As part of my Informing Contexts Module at Falmouth University I have, in the process of editing for my Work In Progress Portfolio, extracted a number of images that form a mini series in their own right.
When I negotiated access to my first vulnerable building in December 2016 I was astonished to discover the abandoned things that were strewn across the spaces that once were busy offices, reception and gym. I was geared up to capture the light, depth and architecture that was soon to be no more. Indeed this first building is on its way back to earth now.
Further visits began to scribe a visual catalogue of the things left behind, but also they were telling s story about these objects that were not precious enough to take away, but signified the purpose of the spaces, the ordinariness of the ubiquitous beige photocopier – the meeting point, chat and gossip would circle this inanimate object that served as a machine of production and waste. The anaemic space animated by a large pink bin, whose sides were smeared with marks of life, hard drives and wires that stored and conveyed the data, the life blood of corporate information, a billion emails critical to desk to desk communication and dress-down Friday protocols.
Then the regalia of a masonic life; a year book, latin inscriptions, medallions, bright ribbons, broaches, lists of names, braids. These were poking out of a drawer in a vast building that had every fixture taken away, auctioned and removed. This package of bright things was an aberration, an accidental remain.
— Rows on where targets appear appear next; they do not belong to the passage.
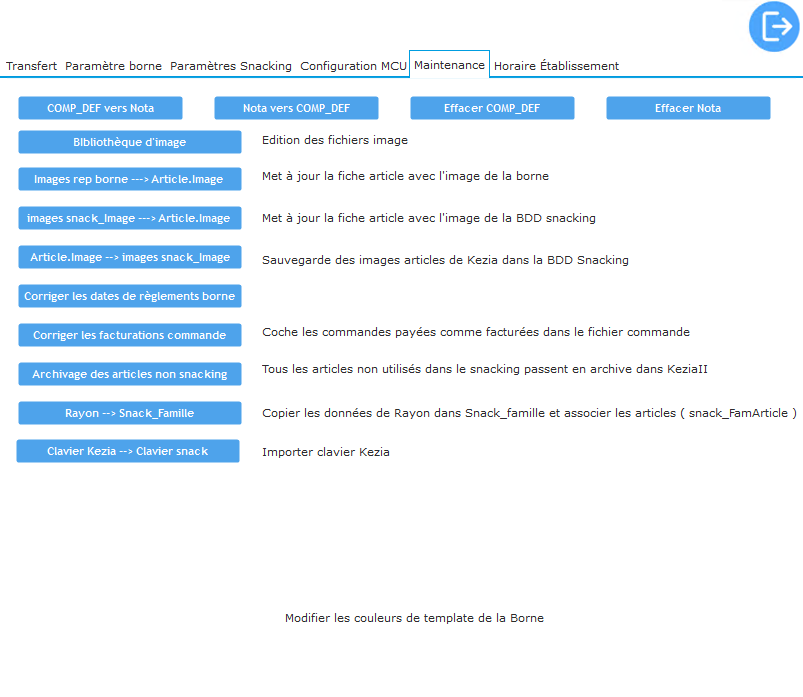Run Corriger les facturations commande
803x697 pixels.
(x=130, y=335)
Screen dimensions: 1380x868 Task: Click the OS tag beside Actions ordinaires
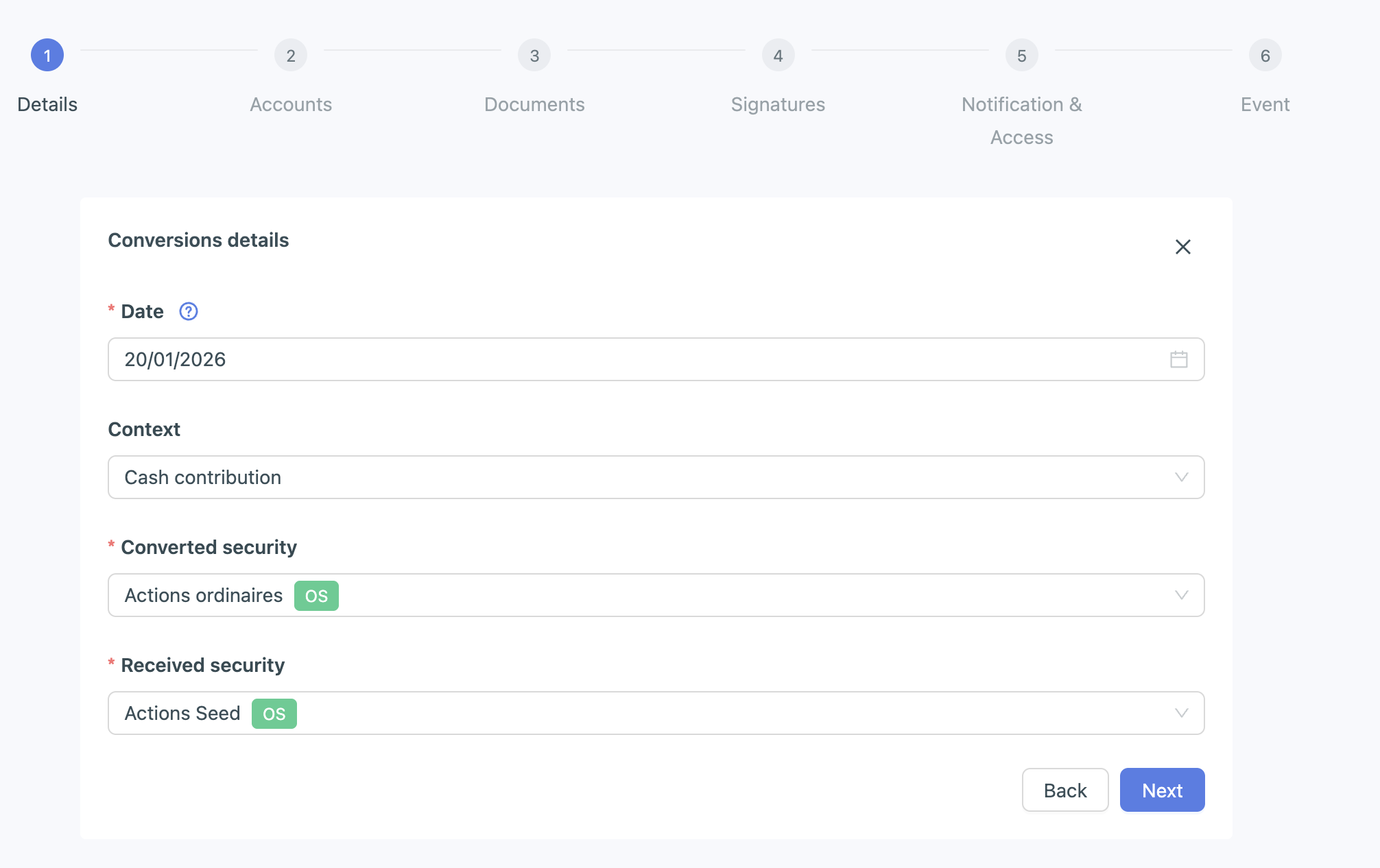point(316,596)
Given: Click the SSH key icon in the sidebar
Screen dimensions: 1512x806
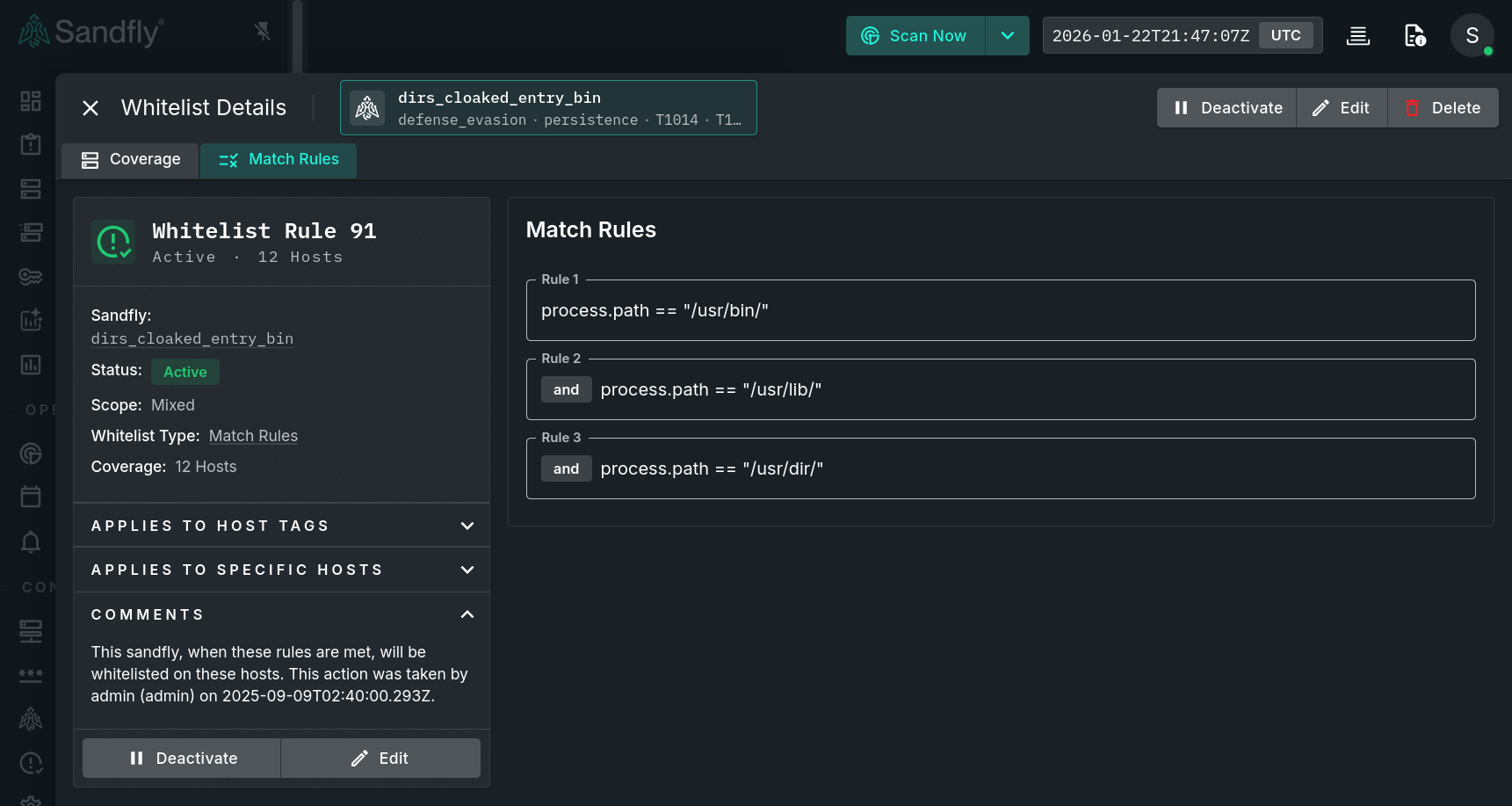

Lynn Cohen, who based much of her photographic career on the found and the empty spaces of facilities says “There is often an eerie human presence or a hint of an activity just finished or about to begin… Couches and chairs look like people, and there are many other suggestions of the human body: dummies, diagrams and silhouettes”. She addresses a question for her viewing audience to address “I prefer to allude to things and leave it to the viewer to fill in the details. Like Brecht and Godard, I want the audience to do some work”. From interviews conducted by William A. Ewing, Vincent Lavoie, Lori Pauli and Ann Thomas, February 2001, and published in for Ann Thomas, No Man’s Land: The Photography of Lynne Cohen. Ottawa: Thames & Hudson and NGC, 2001.
Susan Sontag wrote that a photograph is “not only an image (as a painting is an image), an interpretation of the real; it is also a trace, something directly stencilled off the real, like a footprint or a death mask.” Sontag S. On Photography. New York: Farrar, Straus and Giroux, 1977 p. 154.
These images are a trace of action, captured in a static, left behind state.